Supply side shocks pushed crude up 81% in 4 months
GDP growth and crude prices tend to be positively correlated. Higher GDP normally leads to more crude demand resulting in better prices. With IMF upgrading global growth in 2021 and 2022, hopes of a sharp spike in crude demand were getting built in. But the real boost to oil prices came from supply shocks.
a) The first supply shock came from the OPEC plus Russia. In its last OPEC meet in Jan-21, the OPEC and Russia committed to sustain their supply cuts to the tune of 7.7 million barrels per day (bpd) at least till the end of March and longer if required. That was a supply shock as the markets were expecting a supply boost from OPEC.
b) The bigger supply shock came from the recent Arctic burst in Texas. The surprisingly freezing temperatures in Texas blocked most of its waterway outlets connecting the rest of the US. Texas produces 4 million bpd of crude and accounts for 40% of the total US oil output. The supply shock is because the recovery could be long drawn.
What does this oil price shock mean for Indian economy?
There are a number of implications that a sharp spike in oil has for the Indian economy in general and Indian markets in particular. Here is a quick impact analysis.
• The first impact of this spike in oil prices will be on the trade deficit. For the month of Dec-20 and Jan-21, the merchandise trade deficit crossed the $15 billion monthly average. This was largely driven by higher crude prices. India relies on crude imports to meet ~85% of its daily oil needs. Every one-dollar rise in crude prices raises the landed cost and negatively impacts the trade deficit.
• A sharp spike in crude prices can throw household budgets in disarray. We need to understand this with reference to the stickiness of petrol and diesel prices.
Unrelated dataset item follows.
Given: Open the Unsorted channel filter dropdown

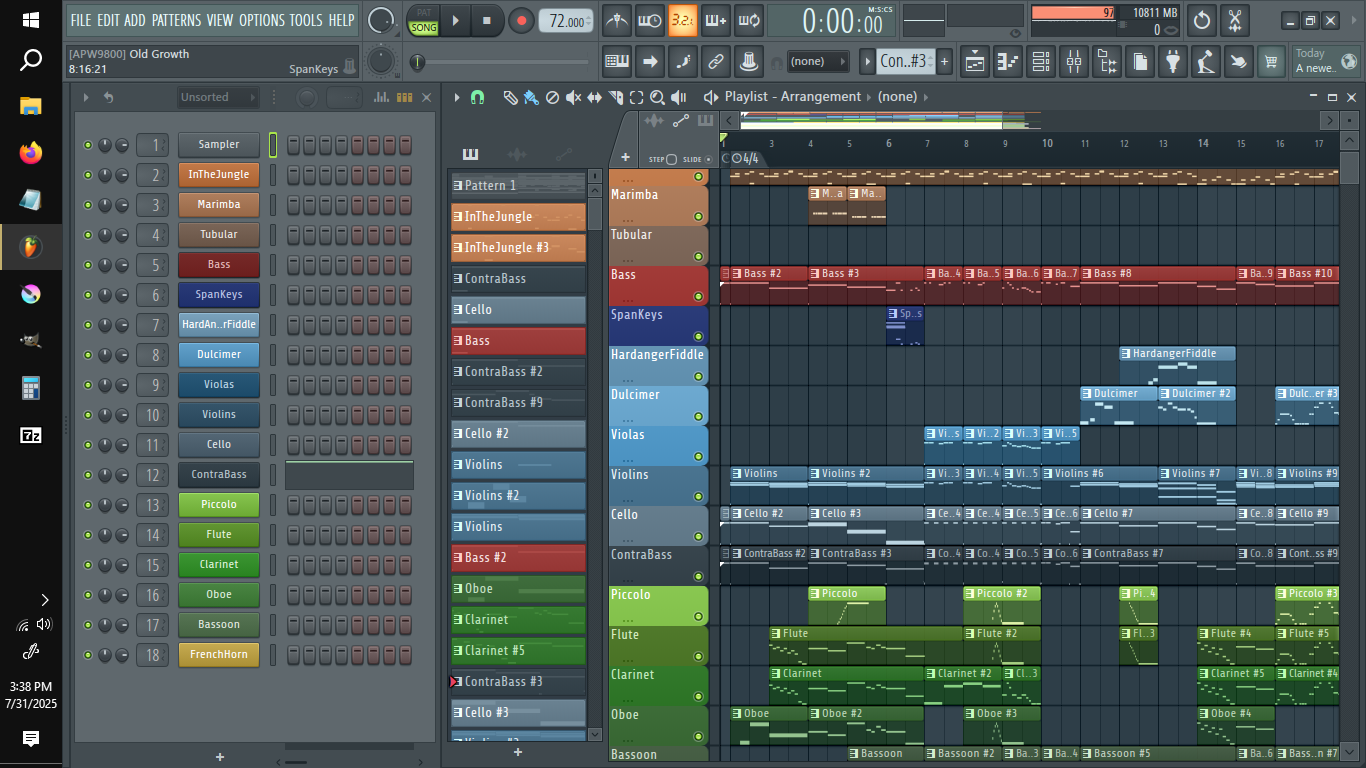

In many states, price of petrol has crossed Rs100/litre and diesel is hot on its heels. Nearly 60% of this price paid goes towards central and state taxes and duties. When crude prices were falling, the government opted to monetize the fall by raising excise duties on petrol and diesel. Now that crude is rising, the government fiscal constraints do not permit any duty reduction. Hence every hike in crude price is being passed on to the consumer as higher prices of petrol and diesel throwing household budgets into a quandary.
• Crude is inflationary at a primary and secondary level. We have seen how higher crude prices means higher cost of petrol and diesel. There is also the secondary impact. A spike in prices of petrol and diesel means higher cost of transport and that builds inflation into almost every product and service. In addition, oil is an important input for industries like paints, chemicals, power generation and plastics. These add to cost-push inflation.
• Have you wondered why stock markets tend to do well when oil prices rising? That is because sectors like oil extraction, oil refining, oil marketing, petrochemicals, gas extraction, gas distribution all gain when crude prices are high. Since these sectors have a substantial weightage in the Nifty and Sensex, they appear to be conducive to stock markets. However, this argument would only work up to a point.
In short, the India has a lot to lose fundamentally from sustained high oil prices, even though stock markets may appear to cheer. This remains the one single risk for the Indian economy as it sets optimistic GDP recovery targets for FY22!